Mercier-Branch

Amanda Mercier, left, and Elizabeth Branch, right. (PHOTOS: John Disney)

In a split ruling, the Georgia Court of Appeals on Friday reversed an invasion of privacy conviction against a man who took video recordings with a cellphone camera aimed beneath a woman’s skirt while she shopped for groceries.

State law fails to prohibit conduct that has become “so prevalent that it has earned a nickname: ‘upskirting,’” Judge Elizabeth Branch wrote for the majority. “Unfortunately, there is a gap in Georgia’s criminal statutory scheme, in that our law does not reach all of the disturbing conduct that has been made possible by ever-advancing technology.”

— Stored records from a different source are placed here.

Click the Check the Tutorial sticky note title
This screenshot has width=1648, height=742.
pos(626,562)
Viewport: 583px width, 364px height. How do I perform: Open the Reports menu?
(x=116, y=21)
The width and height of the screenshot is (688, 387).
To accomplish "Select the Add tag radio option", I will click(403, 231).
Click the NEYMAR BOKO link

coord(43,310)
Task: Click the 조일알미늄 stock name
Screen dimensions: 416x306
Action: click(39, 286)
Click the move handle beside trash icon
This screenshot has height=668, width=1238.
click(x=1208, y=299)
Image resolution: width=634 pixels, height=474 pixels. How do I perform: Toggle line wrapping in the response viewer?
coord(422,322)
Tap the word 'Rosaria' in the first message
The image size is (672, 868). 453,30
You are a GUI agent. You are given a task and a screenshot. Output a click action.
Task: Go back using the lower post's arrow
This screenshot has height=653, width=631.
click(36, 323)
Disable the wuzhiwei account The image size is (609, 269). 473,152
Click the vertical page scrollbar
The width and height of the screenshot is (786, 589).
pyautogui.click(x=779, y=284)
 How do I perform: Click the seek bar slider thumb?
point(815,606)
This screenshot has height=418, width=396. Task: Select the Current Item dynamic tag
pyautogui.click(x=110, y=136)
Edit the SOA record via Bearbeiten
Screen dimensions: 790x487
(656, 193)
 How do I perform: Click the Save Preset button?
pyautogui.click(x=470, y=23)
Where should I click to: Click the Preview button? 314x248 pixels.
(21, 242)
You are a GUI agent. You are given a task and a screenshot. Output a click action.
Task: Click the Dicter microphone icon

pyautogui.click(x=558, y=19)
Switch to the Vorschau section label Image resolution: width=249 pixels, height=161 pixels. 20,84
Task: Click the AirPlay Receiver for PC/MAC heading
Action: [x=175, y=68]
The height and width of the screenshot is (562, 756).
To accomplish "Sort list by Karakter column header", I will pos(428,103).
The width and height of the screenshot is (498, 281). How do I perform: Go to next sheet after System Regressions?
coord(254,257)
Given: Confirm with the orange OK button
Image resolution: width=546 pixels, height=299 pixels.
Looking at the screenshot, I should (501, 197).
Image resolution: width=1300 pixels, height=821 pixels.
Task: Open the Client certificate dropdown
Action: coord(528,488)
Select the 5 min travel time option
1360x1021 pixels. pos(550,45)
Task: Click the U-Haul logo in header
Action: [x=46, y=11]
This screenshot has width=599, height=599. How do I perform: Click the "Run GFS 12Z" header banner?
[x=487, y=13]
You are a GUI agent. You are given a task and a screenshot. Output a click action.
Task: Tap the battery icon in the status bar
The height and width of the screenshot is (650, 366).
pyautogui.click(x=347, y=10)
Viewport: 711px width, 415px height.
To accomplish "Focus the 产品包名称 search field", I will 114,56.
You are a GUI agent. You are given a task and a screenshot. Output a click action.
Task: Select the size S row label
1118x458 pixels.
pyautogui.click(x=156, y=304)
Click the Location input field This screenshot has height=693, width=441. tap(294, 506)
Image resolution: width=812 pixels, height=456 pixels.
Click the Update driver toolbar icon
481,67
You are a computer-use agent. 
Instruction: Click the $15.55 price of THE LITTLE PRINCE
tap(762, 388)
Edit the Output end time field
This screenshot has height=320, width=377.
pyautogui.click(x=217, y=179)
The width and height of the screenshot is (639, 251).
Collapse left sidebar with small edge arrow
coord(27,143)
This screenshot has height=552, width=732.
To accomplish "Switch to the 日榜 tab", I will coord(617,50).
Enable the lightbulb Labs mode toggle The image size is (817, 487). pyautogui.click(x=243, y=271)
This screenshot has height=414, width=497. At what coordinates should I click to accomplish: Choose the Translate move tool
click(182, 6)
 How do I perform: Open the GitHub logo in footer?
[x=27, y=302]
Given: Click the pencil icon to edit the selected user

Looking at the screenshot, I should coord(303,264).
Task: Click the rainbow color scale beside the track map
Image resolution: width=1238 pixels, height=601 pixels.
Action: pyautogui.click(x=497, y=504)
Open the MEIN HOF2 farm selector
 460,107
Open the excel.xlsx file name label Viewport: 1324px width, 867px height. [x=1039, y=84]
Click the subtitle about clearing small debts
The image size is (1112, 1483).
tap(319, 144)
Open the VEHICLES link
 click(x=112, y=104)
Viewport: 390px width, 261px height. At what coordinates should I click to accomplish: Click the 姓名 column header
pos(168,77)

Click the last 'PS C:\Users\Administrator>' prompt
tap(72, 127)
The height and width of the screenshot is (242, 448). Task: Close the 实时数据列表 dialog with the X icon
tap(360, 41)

In a scathing dissent, Judge Amanda Mercier insisted that “no such gap exists.” Rather, she wrote, “the majority has in fact created one by judicial fiat.” Mercier, joined by presiding judges John Ellington and Herbert Phipps, accused the 6-3 majority of “negating privacy protections” with a “stroke of a pen.”

“The victim,” Mercier wrote, “had a reasonable expectation of privacy in the area under her skirt.”

Brandon Lee Gary was prosecuted under Georgia’s Invasion of Privacy Act, which makes it illegal to photograph or record activities of an unconsenting person “in any private place and out of public view.” Gary, who had been an employee of the Publix store where the filming occurred, admitted to the charges in a bench trial in Houston County Superior Court, where he was found guilty. The stipulated bench trial preserved Gary’s right to appeal.

The sole issue on appeal was how to define the word “place,” and whether it can include a region of the body.

Branch, joined by Chief Judge Sara Doyle, Presiding Judge Gary Andrews, and judges Stephen Dillard, William Ray II and Nels Peterson, said the answer is no, based on the plain language of the statute.

“Whether an individual has a reasonable expectation of privacy in certain areas of his or her body is not the question currently before this court,” Branch stated. “And while a law criminalizing such conduct is desirable, the plain and unambiguous language [of the statute] does not reach that conduct.”

Mercier countered that the word “place” can also refer to a location on the body, and that reading of the term is even part of its dictionary definition.

“Indeed, ‘private place’ is a phrase heard daily in courts across this state, as judges, prosecutors, defense attorneys, psychologists, detectives and children, to name only a few, use it to describe incidents of sexual abuse,” wrote Mercier. In a footnote, she added references to news reports on upskirting arrests. “Thus, the commonly understood meaning of the phrase ‘private place’ has until today allowed for no gap in our privacy laws.”

Gary was captured on store security surveillance video in 2013 following the victim and aiming his camera as she reached for items on shelves and paid.

Gary’s defense attorney, assistant public defender Michael Rivera, called the case a fight of constitutional proportions.

“Government should only be allowed to prosecute someone on a clear-cut law,” Rivera said.

Noting the division among the judges, Rivera said he expects the state to appeal and that he’s ready to “continue this fight in the Supreme Court of Georgia.”

Houston County District Attorney George Hartwig III said he is considering options and hasn’t decided whether to appeal or lobby for a clarification of the law.

Branch all but sent the legislature an invitation to look into it. “The remedy for this problem,” she wrote, “lies with the General Assembly, not with this court.”

The case is Gary v. State, No. A16A0666.